Extracting electron transfer coupling elements from constrained density functional theory

Constrained density functional theory (DFT) is a useful tool for studying electron transfer (ET) reactions. It can straightforwardly construct the charge-localized diabatic states and give a direct measure of the inner-sphere reorganization energy. In this work, a method is presented for calculating the electronic coupling matrix element (H-ab) based on constrained DFT. This method completely avoids the use of ground-state DFT energies because they are known to irrationally predict fractional electron transfer in many cases. Instead it makes use of the constrained DFT energies and the Kohn-Sham wave functions for the diabatic states in a careful way.
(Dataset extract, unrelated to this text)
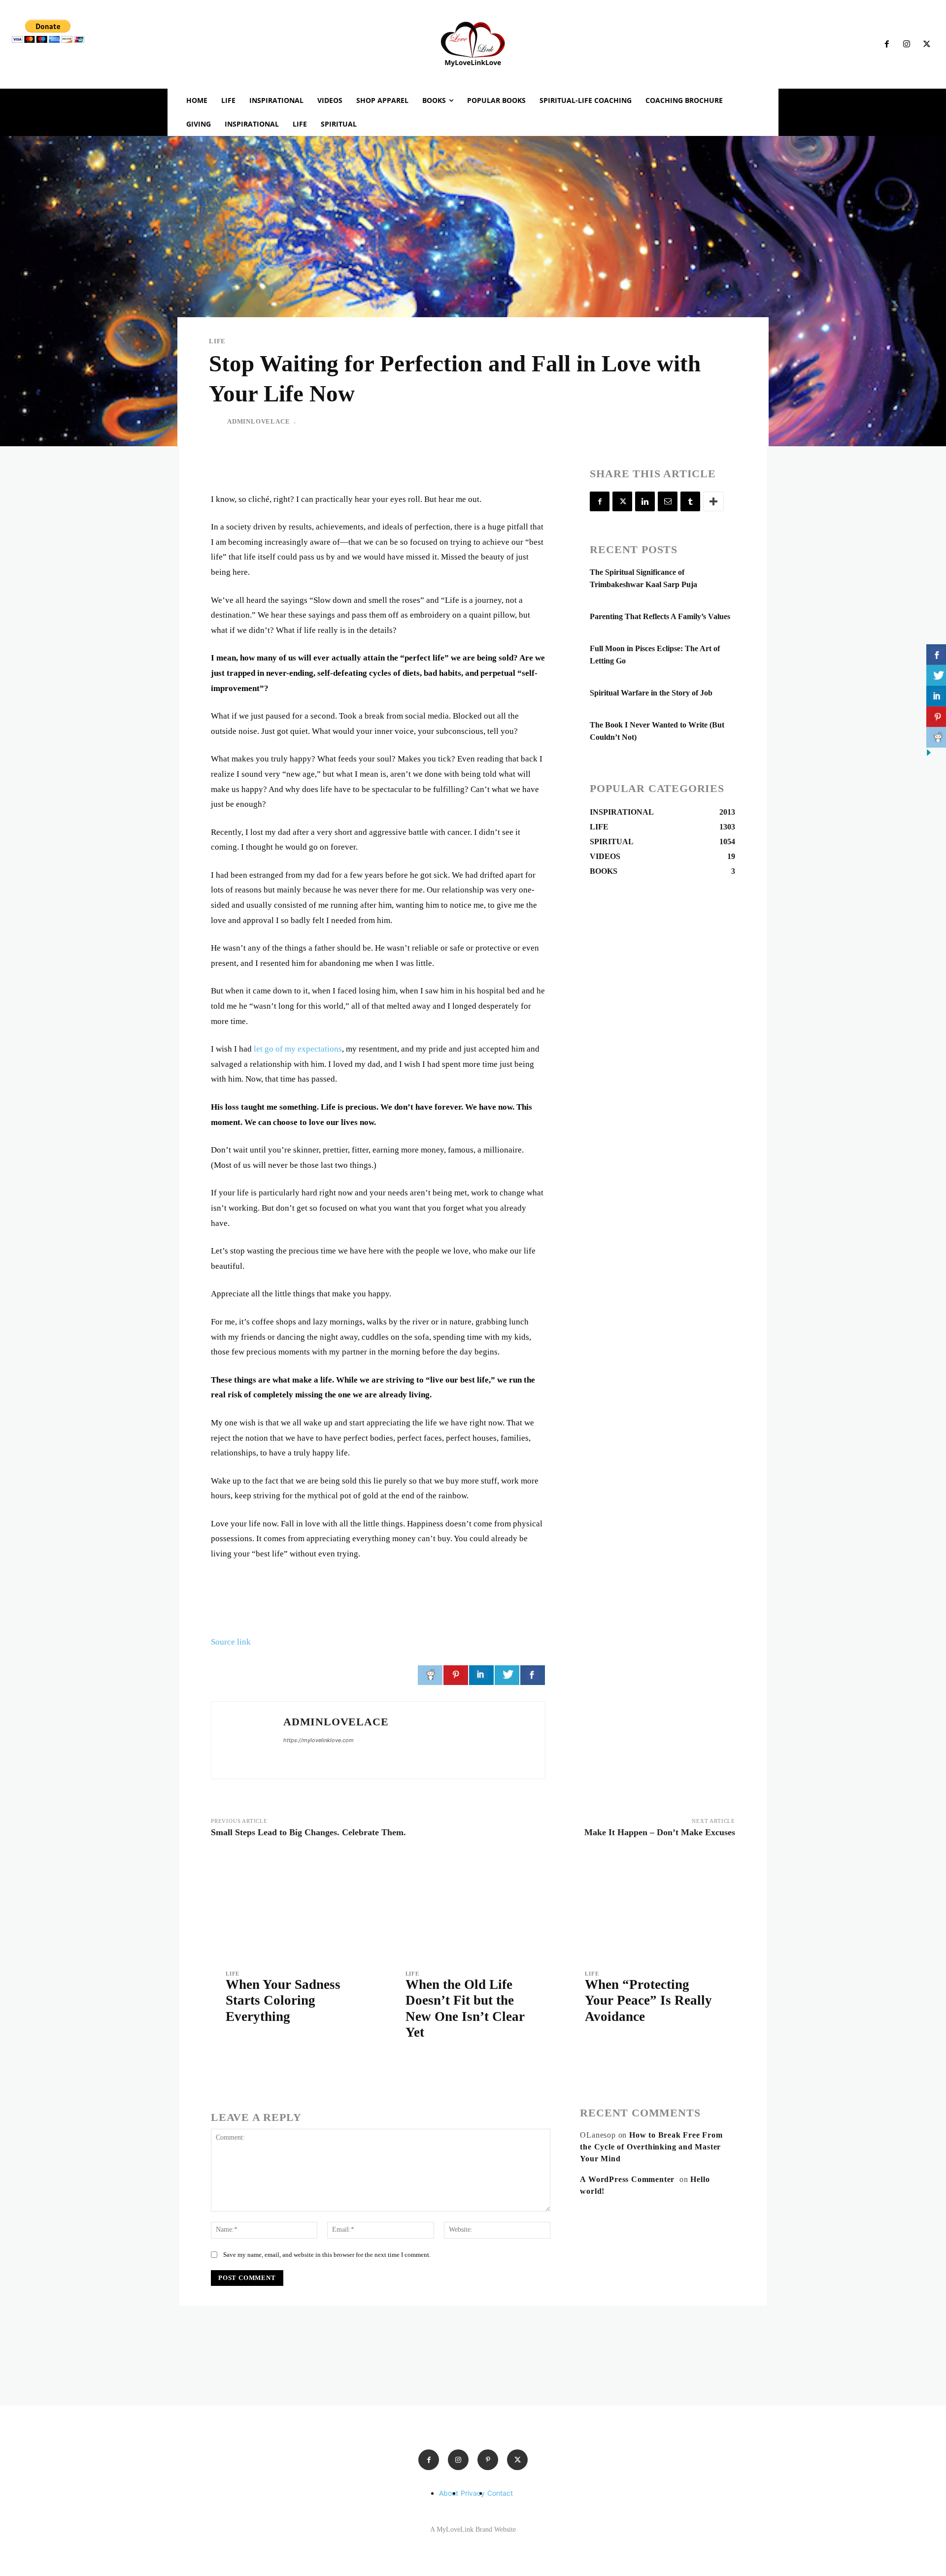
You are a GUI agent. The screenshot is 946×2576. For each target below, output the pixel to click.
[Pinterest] (487, 2459)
Test calculations on the Zn-2(+) and the benzene-Cl atom systems show that the new prescription yields reasonable agreement with the standard generalized Mulliken-Hush method. We then proceed to produce the diabatic and adiabatic potential energy curves along the reaction pathway for intervalence ET in the tetrathiafulvalene-diquinone (Q-TTF-Q) anion. While the unconstrained DFT curve has no reaction barrier and gives H-ab approximate to 17 kcal/mol, which qualitatively disagrees with experimental results, the H-ab calculated from constrained DFT is about 3 kcal/mol and the generated ground state has a barrier height of 1.70 kcal/mol, successfully predicting (Q-TTF-Q)(-) to be a class II mixed-valence compound.